Do You Know How to Handle the Most Dangerous Workplace Emotion?
Is there any emotion with a more dangerous undercurrent than anger? Likely not, according to Maurice Schweitzer and Jeremy Yip at Wharton. As a leader, you need to find ways to manage your anger and to help your team members with this issue.
In their paper, “Mad and Misleading: Incidental Anger Promotes Deception,” Schweitzer and Yip focus on deception as an outgrowth of anger, and the damage this behavior can do to individuals and organizations. Specifically, the researchers set out to determine whether anger that stems from one incident leads an individual to engage in deceptive behavior following the incident.
You may blow up because a co-worker has failed to meet a deadline, despite repeated assurance that all was well. Following this incident, your emotions will be running high. At that point, you’re less likely to feel empathetic toward other team members. You’re far more interested in self-preservation. The researchers find that if you have an encounter with another co-worker, you’re likely to lie. For example, you may claim you’ve finished a report, when you actually haven’t. Schweitzer and Yip verified this behavior in 4 different studies.
Why would you or any other employee lie in these situations? It may come down to a need to feel in control. In the short term, you may feel better about yourself after lying, but in the long run, you'll take a hit to your reputation.
As a manager, what should you do to alleviate this situation? Monitor your own behavior after you become angry. If necessary, leave the office, mentally review what happened and give yourself sufficient time to settle down.

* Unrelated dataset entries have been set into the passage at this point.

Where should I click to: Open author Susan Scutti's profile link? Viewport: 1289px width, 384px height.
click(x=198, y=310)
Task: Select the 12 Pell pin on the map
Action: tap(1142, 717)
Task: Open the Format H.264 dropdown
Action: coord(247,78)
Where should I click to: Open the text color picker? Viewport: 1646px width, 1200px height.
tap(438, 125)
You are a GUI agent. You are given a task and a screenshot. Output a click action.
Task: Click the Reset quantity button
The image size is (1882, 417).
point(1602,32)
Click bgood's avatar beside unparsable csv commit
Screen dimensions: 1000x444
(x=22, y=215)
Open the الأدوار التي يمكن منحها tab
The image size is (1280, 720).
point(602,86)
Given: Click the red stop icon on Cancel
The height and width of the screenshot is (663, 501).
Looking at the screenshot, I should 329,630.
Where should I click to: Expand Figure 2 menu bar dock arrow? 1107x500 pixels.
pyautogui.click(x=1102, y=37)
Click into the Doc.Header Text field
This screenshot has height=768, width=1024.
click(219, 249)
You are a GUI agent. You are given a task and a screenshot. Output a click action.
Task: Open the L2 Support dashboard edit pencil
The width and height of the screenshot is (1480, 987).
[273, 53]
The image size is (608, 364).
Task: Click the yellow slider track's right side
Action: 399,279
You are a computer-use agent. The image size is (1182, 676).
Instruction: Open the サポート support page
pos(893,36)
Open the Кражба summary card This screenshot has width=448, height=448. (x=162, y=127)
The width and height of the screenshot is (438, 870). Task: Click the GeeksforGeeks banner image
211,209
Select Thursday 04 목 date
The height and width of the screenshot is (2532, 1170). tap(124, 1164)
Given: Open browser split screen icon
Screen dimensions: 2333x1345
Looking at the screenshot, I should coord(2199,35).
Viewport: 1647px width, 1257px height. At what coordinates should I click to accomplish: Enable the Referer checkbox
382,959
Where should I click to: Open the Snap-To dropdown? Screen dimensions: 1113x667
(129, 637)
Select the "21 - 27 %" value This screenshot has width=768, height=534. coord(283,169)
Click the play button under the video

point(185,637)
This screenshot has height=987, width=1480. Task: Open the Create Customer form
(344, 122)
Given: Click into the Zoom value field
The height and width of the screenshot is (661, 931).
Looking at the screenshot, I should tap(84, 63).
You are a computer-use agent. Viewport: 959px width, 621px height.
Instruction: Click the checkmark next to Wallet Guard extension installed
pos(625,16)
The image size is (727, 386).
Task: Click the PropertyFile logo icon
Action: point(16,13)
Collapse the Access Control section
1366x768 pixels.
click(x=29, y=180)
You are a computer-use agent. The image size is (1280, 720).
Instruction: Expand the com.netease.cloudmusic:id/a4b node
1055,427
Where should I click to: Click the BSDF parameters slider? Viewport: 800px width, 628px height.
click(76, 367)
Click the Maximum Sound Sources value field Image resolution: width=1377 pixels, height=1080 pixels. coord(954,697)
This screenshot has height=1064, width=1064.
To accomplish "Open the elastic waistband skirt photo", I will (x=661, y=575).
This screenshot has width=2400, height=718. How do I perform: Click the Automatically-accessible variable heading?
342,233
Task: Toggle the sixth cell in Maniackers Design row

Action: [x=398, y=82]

Being aware of how you behave can help you monitor your response after the next emotional outburst. Pay attention to team members who seem to have the most difficulty reaching an emotionally balanced state after an altercation. Talk with that team member as soon as you become aware of a problem. If she is unable to control her emotions, encourage her to take a break and return the next day.
Schweitzer and Yip also suggest “perspective-taking” as a coping strategy. Here, you’ll want to help your team member see the situation from the other person’s viewpoint, in order to help her develop more appropriate responses to triggers in the future. Doing so can result in a calmer and more welcome work environment for everyone on the team.